Since political parties emerged in the 1820s, the party of the incumbent president has lost seats in the House in 34 of 36 midterm elections. The opposing party has gained an average of 34 seats, and the GOP needs to pick up four to capture a majority.
Just before the Afghanistan debacle, House Democratic Campaign Chairman Sean Maloney circulated polling data to his members that showed them trailing by six points in battleground districts.
The GOP controls the redistricting process for 187 seats and Democrats only 75 with the remaining mostly in the hands of independent commissions. After Afghanistan, Biden won’t be much of an asset on the campaign trail, and Vice President Kamala Harris appears politically inept and often acerbic.
Democrats have a few cards yet to play. States and cities have lots of COVID relief money left to spend, and Democratic governors and mayors can spread that around to lock-in voter loyalty.

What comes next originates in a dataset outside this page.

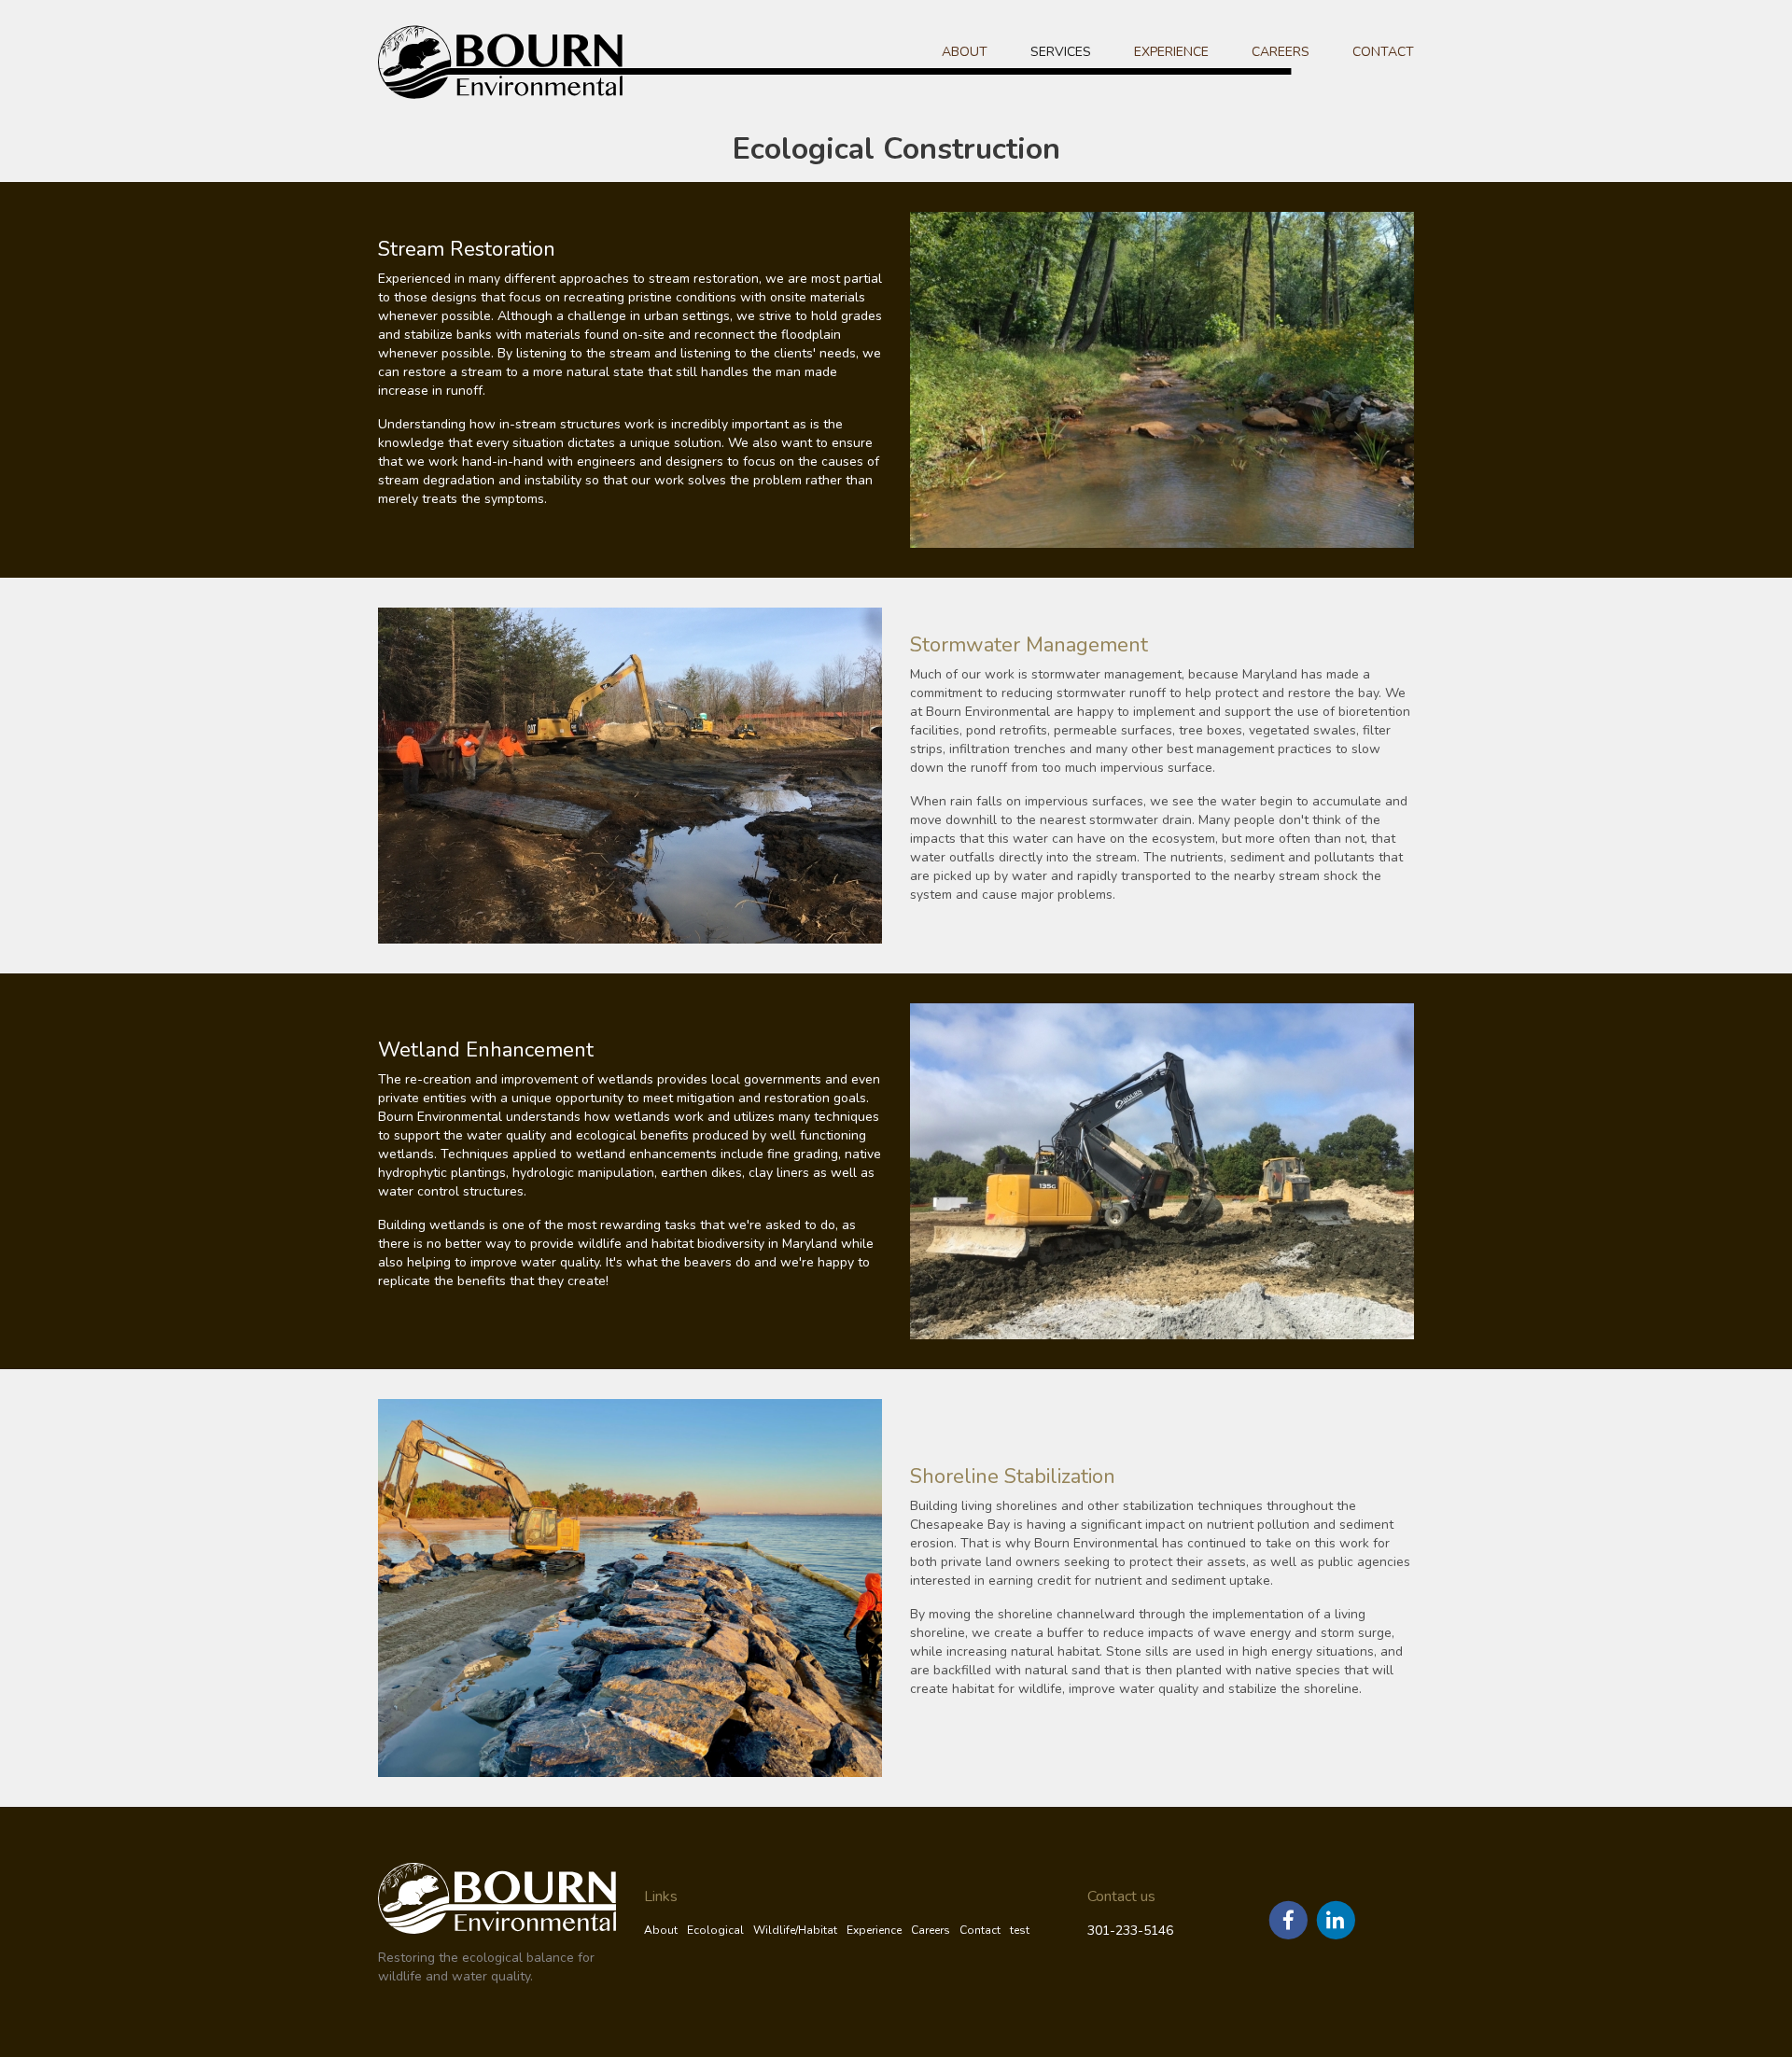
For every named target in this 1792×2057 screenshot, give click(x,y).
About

Both parties have high-profile divisive figures—Bernie Sanders and AOC for the Democrats and Trump for the Republicans—who pull their moderate members to extreme positions and out of line with critical swing voters.
Promises to voters
Out of all that, the Democrats have perfected buy now and pay later for voters. Biden, inspired by pressure from the hard left, promises a permanent regular monthly child allowance to middle-class families in the form of the Child Tax Credit, enhanced tax breaks for child-care expenses, paid family-leave and other goodies.
Speaker Nancy Pelosi is betting the Democratic Party can rally its base and keep swing voters by delivering this package of new and enhanced entitlements. The $3.5 trillion reconciliation package likely will be scaled back. So will the proposed new taxes but the program will still speak to most of the Democrats’ targeted constituencies.
The combination will unleash a torrent of additional deficit spending, printing press monetary policy and inflation, but much of the pain is beyond November 2022 and budget warnings make voters’ eyes glaze over.
Americans are war weary and memories of the Afghanistan mess will fade by November 2022—unless we get another 9-11 scale attack. Instead, they could be grateful with more help raising children, medical expenses and the high cost of college.
No Republican program
More important, though, the GOP doesn’t have a program but to oppose all the benefits Democrats are doling out. To economic historians, Republicans may prove prescient in their warnings, but the pandemic has conditioned middle-class voters to stimulus checks and child allowances.
The Republicans carry a lot of baggage. They are associated with the antivax and antimask hysteria through governors that oppose mandates. And have a history of denying climate change as the West suffers the second-worst drought in 1,200 years and Gulf Coast and Northeast endure more frequent severe hurricanes and flooding.
It’s simply not enough to be against a bumbling president, a party must stand for something attractive to get elected.
Peter Morici is an economist and emeritus business professor at the University of Maryland, and a national columnist.